Records for the exercise –
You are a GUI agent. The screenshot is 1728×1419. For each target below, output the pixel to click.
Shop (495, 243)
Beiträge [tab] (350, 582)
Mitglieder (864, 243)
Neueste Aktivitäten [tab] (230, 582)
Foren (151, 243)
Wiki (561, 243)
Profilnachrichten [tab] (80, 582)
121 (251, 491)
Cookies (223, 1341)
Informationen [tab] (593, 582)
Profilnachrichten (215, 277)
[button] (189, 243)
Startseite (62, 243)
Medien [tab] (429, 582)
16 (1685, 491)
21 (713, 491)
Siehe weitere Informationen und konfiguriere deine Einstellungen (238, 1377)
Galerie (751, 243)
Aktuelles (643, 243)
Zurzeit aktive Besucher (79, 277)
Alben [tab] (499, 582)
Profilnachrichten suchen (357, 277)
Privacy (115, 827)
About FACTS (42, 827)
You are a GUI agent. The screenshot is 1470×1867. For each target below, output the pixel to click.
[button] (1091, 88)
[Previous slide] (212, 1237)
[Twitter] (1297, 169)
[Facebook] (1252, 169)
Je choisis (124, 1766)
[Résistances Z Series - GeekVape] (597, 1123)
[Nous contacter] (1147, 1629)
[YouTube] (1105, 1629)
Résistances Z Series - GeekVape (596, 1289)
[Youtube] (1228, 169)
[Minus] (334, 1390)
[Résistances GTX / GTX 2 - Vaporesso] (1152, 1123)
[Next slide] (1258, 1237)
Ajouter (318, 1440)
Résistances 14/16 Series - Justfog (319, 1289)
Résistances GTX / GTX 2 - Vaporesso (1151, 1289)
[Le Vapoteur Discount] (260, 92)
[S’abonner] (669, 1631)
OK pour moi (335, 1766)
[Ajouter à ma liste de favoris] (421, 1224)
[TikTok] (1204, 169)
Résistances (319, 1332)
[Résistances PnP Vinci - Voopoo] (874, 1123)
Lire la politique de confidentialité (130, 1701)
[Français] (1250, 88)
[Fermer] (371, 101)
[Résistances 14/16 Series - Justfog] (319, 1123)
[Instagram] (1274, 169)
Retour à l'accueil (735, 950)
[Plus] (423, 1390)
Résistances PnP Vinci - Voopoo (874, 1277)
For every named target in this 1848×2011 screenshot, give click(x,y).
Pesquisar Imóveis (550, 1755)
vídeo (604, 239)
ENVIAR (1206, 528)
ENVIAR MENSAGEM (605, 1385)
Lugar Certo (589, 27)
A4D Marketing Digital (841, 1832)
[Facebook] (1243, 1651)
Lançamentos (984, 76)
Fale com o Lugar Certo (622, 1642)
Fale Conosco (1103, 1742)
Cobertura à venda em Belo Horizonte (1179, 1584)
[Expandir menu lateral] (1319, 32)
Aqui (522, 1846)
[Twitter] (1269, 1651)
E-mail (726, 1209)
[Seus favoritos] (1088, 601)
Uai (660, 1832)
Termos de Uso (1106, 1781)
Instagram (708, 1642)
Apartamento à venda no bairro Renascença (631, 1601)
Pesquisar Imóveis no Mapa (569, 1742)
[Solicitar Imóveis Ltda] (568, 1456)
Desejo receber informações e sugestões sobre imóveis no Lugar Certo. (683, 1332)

Work item – Repeat the material word for word from its opening line up to and including the line containing "Startseite (62, 243)".

Completed task –
You are a GUI agent. The screenshot is 1728×1419. For each target below, output the pixel to click.
Shop (495, 243)
Beiträge [tab] (350, 582)
Mitglieder (864, 243)
Neueste Aktivitäten [tab] (230, 582)
Foren (151, 243)
Wiki (561, 243)
Profilnachrichten [tab] (80, 582)
121 (251, 491)
Cookies (223, 1341)
Informationen [tab] (593, 582)
Profilnachrichten (215, 277)
[button] (189, 243)
Startseite (62, 243)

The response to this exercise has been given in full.